Against this resolution, which puts an end to the administrative procedure pursuant to Article 48.6 of the LOPDGDD, and in accordance with Article 123 of the LPACAP, the interested parties may lodge, optionally, an appeal for the reversal to the Director of the Spanish Data Protection Authority within one month from the day following the notification of this decision or directly an administrative appeal before the Administrative Litigation Chamber of the Audiencia Nacional, in accordance with the provisions of Article 25 and paragraph 5 of the fourth additional provision of Law 29/1998 of 13 July 1998, regulating the Administrative Litigation Jurisdiction, within two months from the day following the notification of this act, as provided for in Article 46.1 of the aforementioned Law.
Finally, it is noted that, in accordance with Article 90.3 a) of the LPACAP, the final resolution may be suspended as a precautionary measure through administrative channels if the interested party expresses its intention to file an administrative-litigation appeal.

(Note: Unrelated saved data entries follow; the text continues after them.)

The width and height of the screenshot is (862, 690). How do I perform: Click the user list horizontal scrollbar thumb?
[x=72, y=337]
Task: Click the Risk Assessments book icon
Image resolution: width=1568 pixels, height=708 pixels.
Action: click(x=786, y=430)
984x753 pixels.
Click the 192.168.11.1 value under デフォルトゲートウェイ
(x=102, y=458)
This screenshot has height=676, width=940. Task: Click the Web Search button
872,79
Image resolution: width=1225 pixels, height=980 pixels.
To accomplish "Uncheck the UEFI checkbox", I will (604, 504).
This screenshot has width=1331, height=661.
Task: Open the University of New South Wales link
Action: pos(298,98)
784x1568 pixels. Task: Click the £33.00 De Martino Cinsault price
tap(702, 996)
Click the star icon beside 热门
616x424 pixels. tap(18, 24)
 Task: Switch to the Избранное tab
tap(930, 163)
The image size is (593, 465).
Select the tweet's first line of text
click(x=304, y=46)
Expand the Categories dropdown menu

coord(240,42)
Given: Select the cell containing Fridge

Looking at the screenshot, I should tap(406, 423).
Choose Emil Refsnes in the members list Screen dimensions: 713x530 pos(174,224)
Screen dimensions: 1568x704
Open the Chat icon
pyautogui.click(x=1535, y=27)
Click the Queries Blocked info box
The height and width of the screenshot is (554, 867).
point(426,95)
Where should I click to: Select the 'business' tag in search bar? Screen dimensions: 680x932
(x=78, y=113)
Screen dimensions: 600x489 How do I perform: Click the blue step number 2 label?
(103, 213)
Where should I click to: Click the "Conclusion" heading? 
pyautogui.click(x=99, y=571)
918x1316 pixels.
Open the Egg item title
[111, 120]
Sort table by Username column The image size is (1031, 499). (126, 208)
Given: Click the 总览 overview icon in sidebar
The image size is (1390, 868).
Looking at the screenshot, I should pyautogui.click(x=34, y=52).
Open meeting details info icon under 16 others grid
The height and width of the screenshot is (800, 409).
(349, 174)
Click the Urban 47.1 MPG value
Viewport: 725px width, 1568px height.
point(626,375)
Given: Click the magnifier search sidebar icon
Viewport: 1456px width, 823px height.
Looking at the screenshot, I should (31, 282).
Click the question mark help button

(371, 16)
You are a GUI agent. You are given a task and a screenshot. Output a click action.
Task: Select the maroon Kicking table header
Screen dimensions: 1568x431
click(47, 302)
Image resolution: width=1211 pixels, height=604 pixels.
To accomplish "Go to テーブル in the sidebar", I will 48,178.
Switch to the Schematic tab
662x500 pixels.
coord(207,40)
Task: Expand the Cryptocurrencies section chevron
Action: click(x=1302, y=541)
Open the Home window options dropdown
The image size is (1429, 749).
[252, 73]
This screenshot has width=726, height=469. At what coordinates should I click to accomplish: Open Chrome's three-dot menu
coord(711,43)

If this is the case, the interested party must formally communicate this fact in writing to the Spanish Data Protection Authority, presenting it through the Authority’s Electronic Registry [https://sedeagpd.gob.es/sede-electronica-web/], or through any of other registers provided for in Article 16.4 of the aforementioned Law 39/2015, of 1 October. It shall also transfer to the Authority the documentation proving to the effective filing of the administrative-litigation appeal. If the Authority is not informed of the lodging of the administrative-litigation appeal within two months from the day following the notification of the present decision, it shall terminate the precautionary suspension.